* _Work item_
Omit all images, then repeat exactly the lines below from the one containing "Given: Click Παρακολουθήστε" through the one containing "The height and", both ends included.
[Opening Supplied records section]
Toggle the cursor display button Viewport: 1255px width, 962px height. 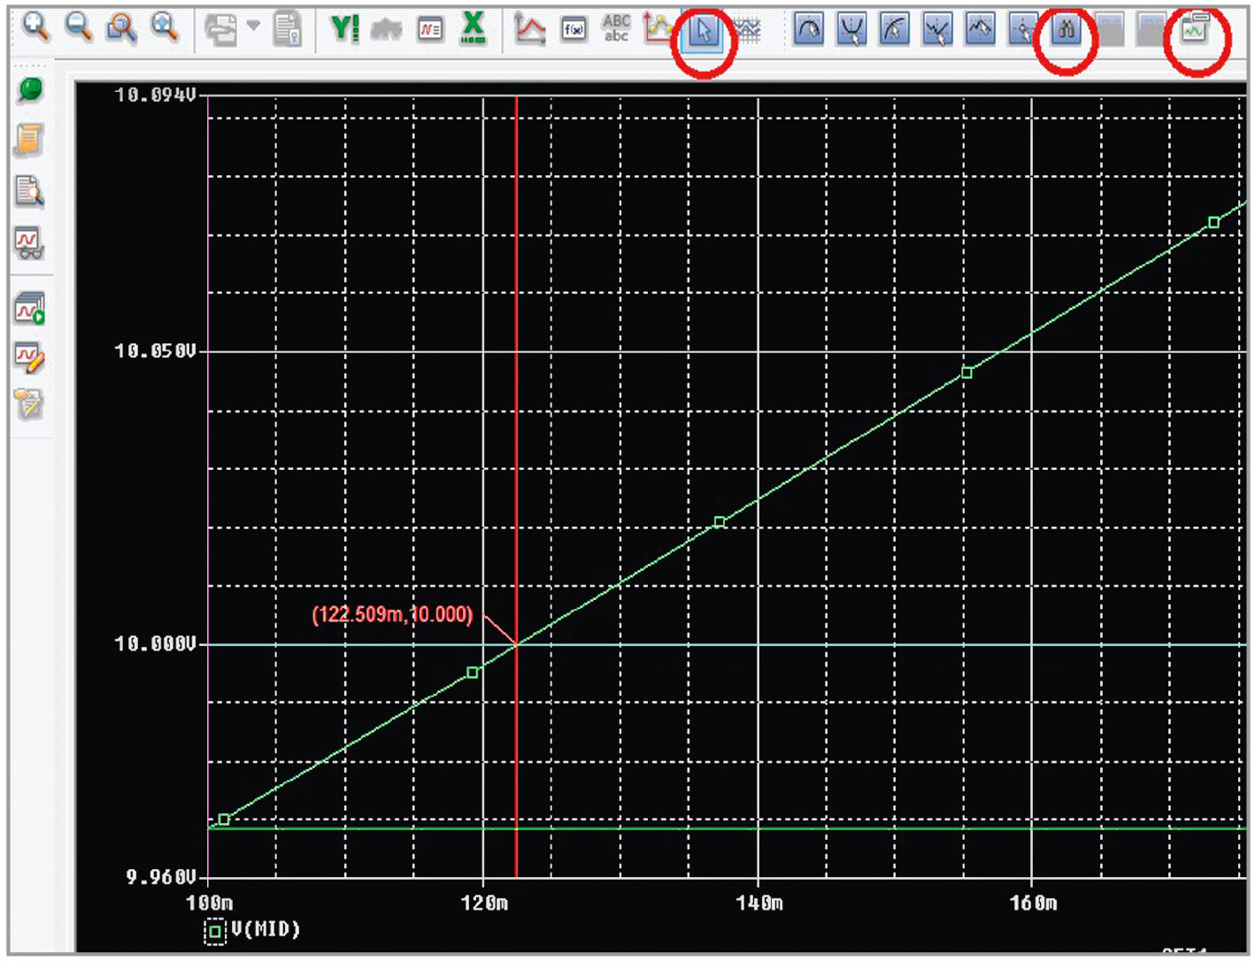pyautogui.click(x=703, y=31)
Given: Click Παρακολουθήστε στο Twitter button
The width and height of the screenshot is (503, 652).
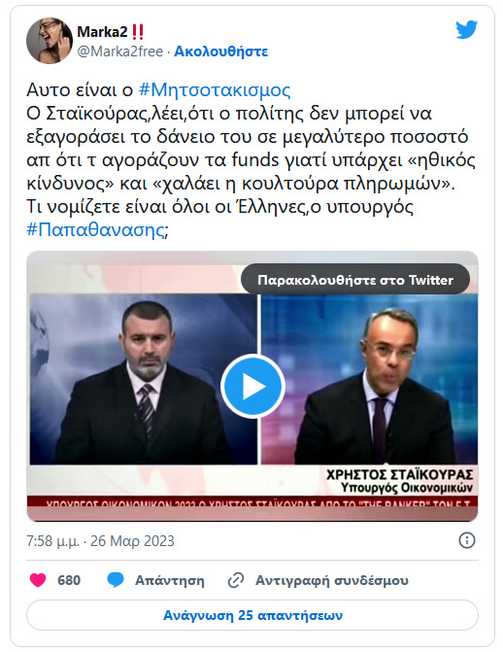Looking at the screenshot, I should [x=355, y=280].
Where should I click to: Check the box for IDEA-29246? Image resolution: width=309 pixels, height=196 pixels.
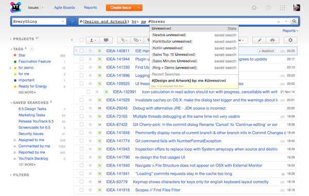tap(81, 108)
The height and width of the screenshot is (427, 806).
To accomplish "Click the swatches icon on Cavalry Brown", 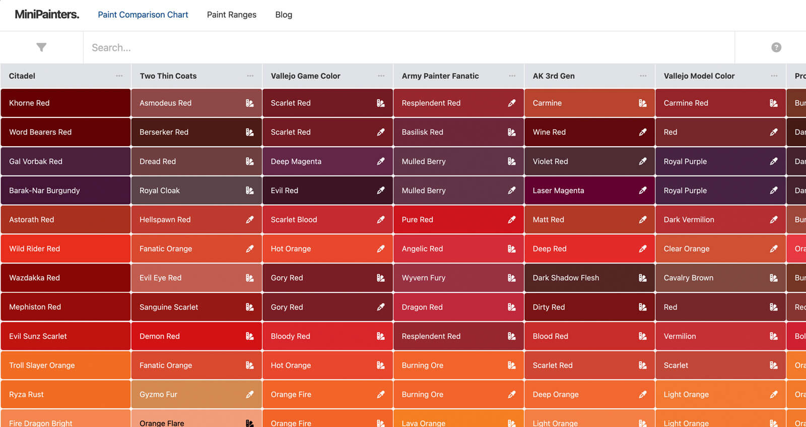I will tap(773, 278).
[Closing Supplied records section]
* _Exercise solution_
Given: Click Παρακολουθήστε στο Twitter button
The width and height of the screenshot is (503, 652).
Looking at the screenshot, I should [x=355, y=280].
Where should I click to: Check the box for IDEA-29246? Image resolution: width=309 pixels, height=196 pixels.
tap(81, 108)
The height and width of the screenshot is (427, 806).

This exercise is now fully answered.